-------- Data for analysis --------

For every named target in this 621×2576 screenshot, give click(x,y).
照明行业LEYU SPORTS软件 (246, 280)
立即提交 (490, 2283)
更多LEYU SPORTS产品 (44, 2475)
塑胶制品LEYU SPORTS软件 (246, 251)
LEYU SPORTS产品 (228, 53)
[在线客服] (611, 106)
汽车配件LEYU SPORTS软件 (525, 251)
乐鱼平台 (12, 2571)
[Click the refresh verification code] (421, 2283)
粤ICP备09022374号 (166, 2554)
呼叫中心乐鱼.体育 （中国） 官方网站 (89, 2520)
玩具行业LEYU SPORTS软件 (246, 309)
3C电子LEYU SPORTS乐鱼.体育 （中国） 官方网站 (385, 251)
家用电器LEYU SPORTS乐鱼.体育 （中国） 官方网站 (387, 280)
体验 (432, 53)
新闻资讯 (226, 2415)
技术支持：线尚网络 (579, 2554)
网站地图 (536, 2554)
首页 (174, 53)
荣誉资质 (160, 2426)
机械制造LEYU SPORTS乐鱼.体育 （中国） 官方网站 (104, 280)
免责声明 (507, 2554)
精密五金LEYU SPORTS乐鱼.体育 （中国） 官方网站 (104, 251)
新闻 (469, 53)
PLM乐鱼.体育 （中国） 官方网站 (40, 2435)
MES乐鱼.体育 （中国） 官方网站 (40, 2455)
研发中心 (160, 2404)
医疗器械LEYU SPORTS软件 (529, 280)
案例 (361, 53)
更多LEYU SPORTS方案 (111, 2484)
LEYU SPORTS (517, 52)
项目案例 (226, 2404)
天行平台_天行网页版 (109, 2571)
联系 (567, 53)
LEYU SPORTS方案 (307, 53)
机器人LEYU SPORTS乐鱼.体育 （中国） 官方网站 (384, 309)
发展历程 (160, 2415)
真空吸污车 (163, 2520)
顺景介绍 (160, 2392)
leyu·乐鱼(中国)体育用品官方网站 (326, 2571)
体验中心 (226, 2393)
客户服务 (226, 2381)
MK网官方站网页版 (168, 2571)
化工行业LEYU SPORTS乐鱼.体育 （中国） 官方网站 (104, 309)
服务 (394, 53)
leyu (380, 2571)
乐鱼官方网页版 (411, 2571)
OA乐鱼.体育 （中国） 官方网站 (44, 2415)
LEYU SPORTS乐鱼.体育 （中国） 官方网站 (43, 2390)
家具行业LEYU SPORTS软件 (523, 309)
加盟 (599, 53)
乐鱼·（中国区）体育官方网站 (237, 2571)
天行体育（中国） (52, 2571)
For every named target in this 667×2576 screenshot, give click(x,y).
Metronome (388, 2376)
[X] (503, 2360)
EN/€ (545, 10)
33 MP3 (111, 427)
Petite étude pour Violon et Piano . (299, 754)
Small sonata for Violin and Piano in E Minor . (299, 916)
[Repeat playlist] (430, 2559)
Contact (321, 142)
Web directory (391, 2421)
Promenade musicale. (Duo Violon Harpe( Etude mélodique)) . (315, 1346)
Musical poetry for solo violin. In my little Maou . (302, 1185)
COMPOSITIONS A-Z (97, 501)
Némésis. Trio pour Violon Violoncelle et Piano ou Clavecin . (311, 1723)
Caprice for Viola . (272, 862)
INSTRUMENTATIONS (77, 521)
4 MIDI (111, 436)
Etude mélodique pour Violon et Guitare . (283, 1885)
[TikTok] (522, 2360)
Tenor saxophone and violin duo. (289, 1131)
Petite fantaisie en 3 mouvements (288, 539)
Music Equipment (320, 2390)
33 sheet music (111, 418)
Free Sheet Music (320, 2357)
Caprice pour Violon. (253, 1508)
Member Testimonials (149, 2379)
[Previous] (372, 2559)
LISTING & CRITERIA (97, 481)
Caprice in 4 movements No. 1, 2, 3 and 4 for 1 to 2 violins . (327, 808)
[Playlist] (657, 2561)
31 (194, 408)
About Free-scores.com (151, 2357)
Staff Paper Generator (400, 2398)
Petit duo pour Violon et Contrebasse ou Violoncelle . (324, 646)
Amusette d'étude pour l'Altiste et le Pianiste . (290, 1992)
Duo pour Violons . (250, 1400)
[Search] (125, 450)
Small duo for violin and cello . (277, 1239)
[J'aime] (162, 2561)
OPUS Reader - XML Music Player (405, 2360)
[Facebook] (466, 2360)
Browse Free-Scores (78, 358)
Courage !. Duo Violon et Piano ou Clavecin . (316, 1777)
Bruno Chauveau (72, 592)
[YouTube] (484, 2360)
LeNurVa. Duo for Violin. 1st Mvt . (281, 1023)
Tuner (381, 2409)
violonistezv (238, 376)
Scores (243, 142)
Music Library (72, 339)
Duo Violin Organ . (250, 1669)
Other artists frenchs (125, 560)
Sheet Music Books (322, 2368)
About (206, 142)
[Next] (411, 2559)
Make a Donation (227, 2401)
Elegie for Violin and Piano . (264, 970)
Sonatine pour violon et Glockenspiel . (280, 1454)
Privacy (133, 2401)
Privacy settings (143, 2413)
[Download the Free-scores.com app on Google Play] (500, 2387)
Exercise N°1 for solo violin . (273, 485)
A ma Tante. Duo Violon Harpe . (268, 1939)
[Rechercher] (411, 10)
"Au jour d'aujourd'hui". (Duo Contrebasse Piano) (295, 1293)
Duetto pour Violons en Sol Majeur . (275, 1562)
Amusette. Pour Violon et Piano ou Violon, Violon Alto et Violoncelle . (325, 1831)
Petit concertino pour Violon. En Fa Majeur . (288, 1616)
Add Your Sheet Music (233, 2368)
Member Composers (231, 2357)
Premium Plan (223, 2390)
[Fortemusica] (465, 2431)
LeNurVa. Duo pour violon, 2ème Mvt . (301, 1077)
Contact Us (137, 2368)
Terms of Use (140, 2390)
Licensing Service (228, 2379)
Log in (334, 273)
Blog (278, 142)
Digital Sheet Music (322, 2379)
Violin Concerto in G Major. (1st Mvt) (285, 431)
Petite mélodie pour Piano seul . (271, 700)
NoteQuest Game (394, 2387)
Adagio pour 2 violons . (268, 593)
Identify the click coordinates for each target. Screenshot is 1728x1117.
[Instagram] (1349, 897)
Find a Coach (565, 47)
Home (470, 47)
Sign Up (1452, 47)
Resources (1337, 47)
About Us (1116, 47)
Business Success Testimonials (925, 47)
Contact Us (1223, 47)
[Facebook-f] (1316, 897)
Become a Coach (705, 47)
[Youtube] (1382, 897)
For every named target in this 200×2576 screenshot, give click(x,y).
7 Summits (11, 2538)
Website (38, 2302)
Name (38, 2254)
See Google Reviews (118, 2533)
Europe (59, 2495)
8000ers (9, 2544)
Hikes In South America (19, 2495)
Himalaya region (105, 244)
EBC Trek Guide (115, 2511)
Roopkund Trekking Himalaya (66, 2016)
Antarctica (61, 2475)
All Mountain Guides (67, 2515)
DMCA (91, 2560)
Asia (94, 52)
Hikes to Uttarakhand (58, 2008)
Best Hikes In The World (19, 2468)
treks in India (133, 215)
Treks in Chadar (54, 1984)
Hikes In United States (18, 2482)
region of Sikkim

--------

#### Activity:
State the number of lines in the records that contain the string "SPORTS软件", and nothing more.

#### Answer:
6